Start of Block

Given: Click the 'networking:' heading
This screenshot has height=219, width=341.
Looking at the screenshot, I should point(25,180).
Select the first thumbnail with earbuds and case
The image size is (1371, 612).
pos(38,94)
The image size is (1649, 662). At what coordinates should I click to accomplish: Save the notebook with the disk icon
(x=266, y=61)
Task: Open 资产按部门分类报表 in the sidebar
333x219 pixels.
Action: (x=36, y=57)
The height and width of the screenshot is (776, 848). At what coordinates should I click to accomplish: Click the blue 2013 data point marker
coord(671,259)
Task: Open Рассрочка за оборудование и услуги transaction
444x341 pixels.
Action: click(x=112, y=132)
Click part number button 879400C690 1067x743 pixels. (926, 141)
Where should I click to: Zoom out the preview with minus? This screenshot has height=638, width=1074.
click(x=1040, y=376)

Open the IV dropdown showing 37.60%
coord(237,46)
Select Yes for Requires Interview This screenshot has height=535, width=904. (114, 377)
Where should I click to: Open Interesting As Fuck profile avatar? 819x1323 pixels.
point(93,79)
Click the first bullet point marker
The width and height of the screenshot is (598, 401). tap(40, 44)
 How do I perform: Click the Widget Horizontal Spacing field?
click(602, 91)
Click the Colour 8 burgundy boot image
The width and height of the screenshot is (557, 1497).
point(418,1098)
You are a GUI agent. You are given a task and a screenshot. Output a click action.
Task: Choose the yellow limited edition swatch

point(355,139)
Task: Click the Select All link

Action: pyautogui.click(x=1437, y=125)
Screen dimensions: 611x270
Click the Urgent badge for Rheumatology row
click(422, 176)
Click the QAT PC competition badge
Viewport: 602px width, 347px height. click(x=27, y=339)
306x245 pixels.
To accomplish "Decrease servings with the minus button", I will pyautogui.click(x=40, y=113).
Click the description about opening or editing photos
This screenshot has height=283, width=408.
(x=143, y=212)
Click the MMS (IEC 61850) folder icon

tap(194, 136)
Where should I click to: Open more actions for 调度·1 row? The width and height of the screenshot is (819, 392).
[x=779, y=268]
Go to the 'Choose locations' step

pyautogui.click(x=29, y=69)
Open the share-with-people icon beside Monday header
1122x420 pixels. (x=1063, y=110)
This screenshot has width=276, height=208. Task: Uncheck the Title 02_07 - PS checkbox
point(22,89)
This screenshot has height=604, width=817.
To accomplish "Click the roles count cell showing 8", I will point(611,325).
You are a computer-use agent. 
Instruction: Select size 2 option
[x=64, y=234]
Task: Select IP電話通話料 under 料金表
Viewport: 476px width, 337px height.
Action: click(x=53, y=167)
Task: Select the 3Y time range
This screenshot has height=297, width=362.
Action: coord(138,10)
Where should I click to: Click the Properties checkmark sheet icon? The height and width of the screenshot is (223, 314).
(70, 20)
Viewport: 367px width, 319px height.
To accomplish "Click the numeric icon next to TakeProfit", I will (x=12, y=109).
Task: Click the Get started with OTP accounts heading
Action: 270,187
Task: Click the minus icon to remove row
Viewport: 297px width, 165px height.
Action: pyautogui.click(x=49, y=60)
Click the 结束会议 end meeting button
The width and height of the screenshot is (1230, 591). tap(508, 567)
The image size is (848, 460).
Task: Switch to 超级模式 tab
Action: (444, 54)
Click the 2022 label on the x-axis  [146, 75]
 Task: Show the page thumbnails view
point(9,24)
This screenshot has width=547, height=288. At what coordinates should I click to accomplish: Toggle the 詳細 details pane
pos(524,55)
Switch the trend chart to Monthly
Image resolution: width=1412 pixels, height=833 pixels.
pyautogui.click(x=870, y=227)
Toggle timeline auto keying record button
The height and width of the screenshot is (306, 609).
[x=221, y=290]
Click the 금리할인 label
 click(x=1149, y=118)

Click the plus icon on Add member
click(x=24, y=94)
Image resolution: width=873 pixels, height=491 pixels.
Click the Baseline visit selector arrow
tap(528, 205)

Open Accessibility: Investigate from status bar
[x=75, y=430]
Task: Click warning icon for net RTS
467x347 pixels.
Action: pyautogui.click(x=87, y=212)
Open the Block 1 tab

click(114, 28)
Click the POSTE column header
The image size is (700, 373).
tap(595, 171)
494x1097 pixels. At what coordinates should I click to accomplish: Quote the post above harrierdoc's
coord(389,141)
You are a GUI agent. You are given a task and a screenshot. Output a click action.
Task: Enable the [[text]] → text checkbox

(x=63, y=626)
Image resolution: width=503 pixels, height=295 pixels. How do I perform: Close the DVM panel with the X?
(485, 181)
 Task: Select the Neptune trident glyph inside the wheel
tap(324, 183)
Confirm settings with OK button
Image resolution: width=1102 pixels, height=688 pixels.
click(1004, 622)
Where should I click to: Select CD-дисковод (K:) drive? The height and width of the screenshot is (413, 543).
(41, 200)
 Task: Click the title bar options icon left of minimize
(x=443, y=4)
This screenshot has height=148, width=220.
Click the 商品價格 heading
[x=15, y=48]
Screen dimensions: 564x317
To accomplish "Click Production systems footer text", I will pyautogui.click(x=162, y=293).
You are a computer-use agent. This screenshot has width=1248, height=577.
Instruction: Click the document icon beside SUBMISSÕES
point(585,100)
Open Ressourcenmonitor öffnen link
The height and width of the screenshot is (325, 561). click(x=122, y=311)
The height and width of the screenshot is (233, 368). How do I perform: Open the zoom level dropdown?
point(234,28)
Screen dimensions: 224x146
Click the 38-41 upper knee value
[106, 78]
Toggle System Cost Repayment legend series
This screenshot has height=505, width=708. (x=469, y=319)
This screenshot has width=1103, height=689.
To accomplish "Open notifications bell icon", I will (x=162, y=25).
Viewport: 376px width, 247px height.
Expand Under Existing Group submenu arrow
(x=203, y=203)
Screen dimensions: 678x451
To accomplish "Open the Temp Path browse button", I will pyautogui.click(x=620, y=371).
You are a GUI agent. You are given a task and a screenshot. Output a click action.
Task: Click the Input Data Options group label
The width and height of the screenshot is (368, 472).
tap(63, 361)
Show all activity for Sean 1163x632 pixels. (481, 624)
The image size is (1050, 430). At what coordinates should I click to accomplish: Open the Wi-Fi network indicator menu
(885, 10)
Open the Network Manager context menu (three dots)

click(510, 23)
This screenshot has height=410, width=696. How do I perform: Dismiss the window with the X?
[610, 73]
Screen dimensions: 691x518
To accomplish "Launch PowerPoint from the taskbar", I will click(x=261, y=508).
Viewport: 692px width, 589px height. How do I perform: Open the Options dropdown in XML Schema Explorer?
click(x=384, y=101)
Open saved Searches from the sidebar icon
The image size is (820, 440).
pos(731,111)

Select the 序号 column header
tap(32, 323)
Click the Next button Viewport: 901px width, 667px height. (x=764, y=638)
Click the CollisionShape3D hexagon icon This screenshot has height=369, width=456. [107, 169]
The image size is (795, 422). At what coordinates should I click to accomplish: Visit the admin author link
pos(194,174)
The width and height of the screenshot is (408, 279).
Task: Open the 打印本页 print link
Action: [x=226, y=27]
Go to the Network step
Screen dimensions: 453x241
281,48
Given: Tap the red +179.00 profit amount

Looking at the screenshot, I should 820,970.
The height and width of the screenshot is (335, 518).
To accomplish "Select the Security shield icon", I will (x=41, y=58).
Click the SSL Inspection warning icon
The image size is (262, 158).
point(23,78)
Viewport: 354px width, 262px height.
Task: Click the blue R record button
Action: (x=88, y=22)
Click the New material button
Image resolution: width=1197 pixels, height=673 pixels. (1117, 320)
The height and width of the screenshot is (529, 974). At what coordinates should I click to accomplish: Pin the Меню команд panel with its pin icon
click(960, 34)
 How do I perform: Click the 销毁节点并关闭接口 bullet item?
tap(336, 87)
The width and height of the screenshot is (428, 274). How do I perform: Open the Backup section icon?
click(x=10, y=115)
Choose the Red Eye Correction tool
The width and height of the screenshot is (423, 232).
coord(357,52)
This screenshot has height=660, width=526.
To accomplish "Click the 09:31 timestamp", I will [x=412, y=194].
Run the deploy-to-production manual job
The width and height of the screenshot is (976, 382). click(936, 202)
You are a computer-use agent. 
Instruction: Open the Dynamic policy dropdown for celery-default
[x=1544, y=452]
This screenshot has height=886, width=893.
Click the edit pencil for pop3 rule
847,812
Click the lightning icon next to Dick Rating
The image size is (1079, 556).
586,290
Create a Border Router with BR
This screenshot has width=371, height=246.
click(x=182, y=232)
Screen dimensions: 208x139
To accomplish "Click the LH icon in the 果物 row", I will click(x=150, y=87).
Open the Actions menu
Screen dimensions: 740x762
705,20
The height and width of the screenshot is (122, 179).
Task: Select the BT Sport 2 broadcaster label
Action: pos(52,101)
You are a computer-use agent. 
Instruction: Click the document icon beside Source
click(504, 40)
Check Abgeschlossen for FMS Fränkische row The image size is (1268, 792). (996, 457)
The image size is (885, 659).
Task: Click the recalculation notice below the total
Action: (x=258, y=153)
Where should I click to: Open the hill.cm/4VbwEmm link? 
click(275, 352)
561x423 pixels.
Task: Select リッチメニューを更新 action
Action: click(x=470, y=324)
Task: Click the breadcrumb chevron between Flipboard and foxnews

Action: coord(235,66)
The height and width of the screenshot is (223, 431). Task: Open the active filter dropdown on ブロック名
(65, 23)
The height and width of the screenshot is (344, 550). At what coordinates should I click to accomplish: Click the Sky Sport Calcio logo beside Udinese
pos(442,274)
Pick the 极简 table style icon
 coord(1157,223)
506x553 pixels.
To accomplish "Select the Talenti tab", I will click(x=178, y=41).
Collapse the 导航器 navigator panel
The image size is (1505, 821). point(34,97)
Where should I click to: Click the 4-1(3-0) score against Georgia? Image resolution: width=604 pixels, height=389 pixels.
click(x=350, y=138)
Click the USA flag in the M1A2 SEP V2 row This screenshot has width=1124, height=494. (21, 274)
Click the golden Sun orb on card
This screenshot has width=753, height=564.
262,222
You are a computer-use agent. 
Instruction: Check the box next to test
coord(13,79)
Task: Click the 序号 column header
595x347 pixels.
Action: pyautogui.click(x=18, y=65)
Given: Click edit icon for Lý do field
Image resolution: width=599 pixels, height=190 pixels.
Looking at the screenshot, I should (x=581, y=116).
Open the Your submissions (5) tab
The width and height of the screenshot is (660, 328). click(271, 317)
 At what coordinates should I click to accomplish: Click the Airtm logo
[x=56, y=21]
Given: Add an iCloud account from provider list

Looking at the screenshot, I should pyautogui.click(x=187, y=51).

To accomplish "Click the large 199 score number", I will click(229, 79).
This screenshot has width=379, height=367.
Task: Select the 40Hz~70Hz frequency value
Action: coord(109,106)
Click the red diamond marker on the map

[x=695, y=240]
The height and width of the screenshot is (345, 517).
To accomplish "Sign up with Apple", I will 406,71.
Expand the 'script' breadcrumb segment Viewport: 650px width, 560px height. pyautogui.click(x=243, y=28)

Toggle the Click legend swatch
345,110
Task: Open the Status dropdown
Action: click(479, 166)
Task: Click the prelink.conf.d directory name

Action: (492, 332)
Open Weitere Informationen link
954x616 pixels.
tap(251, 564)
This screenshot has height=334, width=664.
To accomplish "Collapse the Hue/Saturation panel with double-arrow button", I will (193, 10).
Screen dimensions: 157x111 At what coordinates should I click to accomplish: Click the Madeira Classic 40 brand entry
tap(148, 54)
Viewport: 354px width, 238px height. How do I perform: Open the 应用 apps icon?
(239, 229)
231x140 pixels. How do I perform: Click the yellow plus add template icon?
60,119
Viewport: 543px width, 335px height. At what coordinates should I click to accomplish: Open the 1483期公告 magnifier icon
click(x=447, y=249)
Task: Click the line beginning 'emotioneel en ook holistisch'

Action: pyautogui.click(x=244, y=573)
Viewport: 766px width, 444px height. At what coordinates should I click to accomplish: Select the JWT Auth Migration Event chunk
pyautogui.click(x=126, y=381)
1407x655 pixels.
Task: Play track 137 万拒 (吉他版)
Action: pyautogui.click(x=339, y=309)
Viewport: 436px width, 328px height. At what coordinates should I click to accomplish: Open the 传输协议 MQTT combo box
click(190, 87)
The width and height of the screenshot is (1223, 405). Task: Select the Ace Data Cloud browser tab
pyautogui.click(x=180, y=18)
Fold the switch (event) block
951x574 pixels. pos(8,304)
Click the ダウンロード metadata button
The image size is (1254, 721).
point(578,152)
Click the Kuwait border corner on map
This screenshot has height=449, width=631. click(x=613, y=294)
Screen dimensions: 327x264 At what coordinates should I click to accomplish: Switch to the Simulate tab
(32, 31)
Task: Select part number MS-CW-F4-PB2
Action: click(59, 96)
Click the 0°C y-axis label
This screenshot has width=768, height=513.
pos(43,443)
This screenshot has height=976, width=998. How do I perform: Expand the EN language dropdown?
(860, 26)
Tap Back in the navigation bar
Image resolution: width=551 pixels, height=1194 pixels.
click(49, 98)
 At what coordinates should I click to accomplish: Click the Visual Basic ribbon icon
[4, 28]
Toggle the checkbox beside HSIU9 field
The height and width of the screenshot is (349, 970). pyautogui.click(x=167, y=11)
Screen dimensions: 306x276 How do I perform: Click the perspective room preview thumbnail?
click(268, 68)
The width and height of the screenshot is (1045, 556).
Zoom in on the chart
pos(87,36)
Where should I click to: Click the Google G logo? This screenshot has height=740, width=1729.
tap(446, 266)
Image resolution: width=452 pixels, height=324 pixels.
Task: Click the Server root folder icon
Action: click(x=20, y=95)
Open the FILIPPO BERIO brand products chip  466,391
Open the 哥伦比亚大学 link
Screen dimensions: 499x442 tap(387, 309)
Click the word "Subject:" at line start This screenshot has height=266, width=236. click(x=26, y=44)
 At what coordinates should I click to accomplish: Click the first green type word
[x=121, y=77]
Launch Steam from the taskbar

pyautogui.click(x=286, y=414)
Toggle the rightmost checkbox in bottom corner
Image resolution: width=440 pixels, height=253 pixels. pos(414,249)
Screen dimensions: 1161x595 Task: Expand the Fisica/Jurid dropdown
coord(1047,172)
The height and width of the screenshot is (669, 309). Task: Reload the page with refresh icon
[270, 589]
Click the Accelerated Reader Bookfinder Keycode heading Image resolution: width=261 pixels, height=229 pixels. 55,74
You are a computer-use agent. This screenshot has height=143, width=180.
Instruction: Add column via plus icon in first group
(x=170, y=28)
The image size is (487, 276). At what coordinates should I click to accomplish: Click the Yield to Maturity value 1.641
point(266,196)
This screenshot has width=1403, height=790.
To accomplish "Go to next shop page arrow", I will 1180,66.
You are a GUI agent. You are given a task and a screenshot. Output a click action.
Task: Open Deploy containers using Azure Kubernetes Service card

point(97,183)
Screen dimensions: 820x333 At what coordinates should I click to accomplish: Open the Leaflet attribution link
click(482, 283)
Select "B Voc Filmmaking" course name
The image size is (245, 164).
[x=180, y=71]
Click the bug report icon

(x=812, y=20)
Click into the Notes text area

End of Block

> **What to produce**
Check each line of the listing above for the string "sidebar", then give how many lines have it. No other text.

> **Answer box**
2